_Your task_. Copy out the records below word for word, beginning with the line that contains "You are a computer-use agent. Image resolution: width=1208" and continuing through the line that contains "Looking at the screenshot, I should click(x=578, y=112).", both lines included.

---------- Data provided ----------

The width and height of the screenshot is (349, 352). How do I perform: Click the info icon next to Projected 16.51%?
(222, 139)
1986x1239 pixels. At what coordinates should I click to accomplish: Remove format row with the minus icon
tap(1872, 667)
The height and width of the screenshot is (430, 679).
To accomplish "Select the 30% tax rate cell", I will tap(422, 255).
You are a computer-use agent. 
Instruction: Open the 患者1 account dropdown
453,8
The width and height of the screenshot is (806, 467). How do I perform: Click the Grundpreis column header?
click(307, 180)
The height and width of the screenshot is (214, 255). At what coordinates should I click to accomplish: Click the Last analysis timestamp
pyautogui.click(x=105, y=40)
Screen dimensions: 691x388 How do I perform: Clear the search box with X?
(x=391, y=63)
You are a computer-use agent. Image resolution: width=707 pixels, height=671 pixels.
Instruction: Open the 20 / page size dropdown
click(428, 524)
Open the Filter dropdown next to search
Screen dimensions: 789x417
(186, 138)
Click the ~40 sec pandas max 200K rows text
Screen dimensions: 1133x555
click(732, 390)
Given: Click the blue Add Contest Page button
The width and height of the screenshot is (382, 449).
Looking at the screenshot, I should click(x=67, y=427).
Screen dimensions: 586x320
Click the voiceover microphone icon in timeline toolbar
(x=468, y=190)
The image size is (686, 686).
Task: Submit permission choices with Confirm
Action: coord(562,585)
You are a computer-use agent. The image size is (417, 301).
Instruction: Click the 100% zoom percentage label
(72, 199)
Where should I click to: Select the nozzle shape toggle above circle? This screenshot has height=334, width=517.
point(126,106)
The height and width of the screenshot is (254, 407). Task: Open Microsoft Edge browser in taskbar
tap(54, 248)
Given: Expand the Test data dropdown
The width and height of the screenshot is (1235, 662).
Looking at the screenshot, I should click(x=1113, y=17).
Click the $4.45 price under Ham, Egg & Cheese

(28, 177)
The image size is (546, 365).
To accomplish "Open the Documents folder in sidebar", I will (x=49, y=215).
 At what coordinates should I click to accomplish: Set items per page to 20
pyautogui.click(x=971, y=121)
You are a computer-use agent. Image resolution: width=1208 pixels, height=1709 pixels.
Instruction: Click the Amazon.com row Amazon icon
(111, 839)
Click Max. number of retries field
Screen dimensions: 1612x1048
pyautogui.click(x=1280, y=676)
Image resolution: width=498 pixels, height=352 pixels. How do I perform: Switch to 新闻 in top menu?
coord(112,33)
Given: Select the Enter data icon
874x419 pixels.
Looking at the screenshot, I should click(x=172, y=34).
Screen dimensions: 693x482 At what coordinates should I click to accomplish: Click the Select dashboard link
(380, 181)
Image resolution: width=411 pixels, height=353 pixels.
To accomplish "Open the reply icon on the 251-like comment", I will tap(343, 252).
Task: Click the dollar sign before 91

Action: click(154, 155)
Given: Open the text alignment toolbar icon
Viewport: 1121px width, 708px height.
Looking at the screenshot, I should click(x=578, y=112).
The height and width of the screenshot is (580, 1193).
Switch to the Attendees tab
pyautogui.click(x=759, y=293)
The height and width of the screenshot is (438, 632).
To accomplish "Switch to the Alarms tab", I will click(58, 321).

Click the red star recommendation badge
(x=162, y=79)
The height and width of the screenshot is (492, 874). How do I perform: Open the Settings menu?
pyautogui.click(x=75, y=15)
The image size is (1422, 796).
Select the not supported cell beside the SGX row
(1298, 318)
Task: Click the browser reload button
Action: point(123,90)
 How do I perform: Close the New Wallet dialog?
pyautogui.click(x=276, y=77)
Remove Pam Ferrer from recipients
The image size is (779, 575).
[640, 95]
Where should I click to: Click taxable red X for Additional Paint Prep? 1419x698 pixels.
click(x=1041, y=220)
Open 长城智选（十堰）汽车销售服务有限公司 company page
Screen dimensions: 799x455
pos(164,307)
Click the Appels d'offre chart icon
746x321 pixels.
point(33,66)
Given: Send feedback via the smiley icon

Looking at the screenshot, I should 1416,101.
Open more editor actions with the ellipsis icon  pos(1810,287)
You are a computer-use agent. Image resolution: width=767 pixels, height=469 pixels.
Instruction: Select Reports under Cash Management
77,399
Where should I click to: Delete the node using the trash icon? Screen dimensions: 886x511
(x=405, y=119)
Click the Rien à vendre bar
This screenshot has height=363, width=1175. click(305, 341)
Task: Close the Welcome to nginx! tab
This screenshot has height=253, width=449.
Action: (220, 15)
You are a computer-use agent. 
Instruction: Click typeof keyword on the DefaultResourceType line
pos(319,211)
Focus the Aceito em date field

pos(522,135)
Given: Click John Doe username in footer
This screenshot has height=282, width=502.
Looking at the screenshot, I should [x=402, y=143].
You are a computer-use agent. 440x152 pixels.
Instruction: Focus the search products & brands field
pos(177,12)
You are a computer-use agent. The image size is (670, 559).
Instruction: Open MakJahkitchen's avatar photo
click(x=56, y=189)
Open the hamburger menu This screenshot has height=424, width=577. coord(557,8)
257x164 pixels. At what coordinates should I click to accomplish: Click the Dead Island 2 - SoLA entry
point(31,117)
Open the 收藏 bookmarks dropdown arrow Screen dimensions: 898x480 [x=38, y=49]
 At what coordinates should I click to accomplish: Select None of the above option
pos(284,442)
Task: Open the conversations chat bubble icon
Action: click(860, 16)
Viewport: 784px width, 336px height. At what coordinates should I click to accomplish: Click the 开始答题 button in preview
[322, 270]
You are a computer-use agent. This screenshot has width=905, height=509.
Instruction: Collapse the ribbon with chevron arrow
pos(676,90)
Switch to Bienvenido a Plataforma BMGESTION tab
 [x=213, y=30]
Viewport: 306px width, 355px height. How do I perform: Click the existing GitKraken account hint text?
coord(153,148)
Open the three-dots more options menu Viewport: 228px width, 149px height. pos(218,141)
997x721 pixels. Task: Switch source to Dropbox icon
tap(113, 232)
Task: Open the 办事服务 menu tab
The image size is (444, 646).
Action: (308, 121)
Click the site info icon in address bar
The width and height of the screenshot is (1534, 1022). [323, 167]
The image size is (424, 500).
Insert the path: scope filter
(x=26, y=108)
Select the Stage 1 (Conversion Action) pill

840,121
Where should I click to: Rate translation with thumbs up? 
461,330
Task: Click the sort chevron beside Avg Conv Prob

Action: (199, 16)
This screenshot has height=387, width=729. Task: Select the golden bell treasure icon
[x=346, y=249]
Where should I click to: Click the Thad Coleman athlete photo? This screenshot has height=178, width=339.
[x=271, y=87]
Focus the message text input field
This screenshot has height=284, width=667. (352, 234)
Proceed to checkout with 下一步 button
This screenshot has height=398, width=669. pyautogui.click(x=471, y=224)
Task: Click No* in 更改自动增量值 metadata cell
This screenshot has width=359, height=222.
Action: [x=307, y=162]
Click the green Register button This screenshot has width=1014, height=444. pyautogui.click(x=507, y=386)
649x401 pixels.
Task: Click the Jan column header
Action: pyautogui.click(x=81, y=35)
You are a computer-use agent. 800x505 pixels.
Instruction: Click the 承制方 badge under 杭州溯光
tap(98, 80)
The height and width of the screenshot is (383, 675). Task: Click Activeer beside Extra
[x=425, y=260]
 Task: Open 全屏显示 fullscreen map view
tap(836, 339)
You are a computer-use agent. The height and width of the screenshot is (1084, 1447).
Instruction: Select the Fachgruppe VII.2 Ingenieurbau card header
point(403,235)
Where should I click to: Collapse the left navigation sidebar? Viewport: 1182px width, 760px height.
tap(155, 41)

----------

_Response to this exercise_.
You are a computer-use agent. Image resolution: width=1208 pixels, height=1709 pixels.
Instruction: Click the Amazon.com row Amazon icon
(111, 839)
Click Max. number of retries field
Screen dimensions: 1612x1048
pyautogui.click(x=1280, y=676)
Image resolution: width=498 pixels, height=352 pixels. How do I perform: Switch to 新闻 in top menu?
coord(112,33)
Given: Select the Enter data icon
874x419 pixels.
Looking at the screenshot, I should click(x=172, y=34).
Screen dimensions: 693x482 At what coordinates should I click to accomplish: Click the Select dashboard link
(380, 181)
Image resolution: width=411 pixels, height=353 pixels.
To accomplish "Open the reply icon on the 251-like comment", I will tap(343, 252).
Task: Click the dollar sign before 91

Action: click(154, 155)
Given: Open the text alignment toolbar icon
Viewport: 1121px width, 708px height.
Looking at the screenshot, I should click(x=578, y=112).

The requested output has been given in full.